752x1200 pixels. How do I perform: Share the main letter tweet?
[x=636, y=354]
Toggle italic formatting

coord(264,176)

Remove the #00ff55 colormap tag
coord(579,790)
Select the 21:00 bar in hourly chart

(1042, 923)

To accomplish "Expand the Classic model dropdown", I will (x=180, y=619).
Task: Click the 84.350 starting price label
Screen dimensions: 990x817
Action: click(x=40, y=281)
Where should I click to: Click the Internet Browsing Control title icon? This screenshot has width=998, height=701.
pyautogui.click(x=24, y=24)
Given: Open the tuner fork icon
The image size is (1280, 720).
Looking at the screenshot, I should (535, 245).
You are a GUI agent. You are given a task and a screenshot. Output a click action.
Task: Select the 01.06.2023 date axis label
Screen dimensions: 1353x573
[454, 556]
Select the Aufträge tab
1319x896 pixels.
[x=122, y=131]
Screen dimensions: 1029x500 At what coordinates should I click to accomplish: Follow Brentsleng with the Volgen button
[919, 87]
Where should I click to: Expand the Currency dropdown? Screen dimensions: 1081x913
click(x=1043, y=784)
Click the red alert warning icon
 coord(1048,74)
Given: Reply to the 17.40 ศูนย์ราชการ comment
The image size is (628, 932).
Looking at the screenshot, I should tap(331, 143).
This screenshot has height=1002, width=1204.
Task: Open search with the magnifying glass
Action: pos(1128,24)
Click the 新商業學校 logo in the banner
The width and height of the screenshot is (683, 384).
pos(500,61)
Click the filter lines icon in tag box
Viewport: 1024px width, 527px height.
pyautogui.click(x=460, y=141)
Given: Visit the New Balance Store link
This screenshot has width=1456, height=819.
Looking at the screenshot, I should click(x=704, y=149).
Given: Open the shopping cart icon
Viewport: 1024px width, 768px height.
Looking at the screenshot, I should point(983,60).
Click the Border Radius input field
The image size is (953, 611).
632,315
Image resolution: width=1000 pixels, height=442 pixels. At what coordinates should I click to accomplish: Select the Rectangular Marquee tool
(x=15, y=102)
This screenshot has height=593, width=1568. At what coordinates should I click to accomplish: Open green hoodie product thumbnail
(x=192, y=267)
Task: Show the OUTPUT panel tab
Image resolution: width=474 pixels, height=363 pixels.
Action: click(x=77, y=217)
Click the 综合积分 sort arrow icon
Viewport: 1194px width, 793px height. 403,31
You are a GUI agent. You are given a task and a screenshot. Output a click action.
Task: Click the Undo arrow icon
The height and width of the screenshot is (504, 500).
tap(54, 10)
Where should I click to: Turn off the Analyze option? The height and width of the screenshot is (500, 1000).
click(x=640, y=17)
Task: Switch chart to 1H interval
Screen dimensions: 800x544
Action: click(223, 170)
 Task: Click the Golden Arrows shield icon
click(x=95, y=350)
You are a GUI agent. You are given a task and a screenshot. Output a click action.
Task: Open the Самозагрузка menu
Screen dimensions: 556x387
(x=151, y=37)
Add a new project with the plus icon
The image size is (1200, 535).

☆ ☆ ☆

List the lines of the material in which the word "label" occurs.

:: Response to the task ::
Task: Click the 84.350 starting price label
Task: Select the 01.06.2023 date axis label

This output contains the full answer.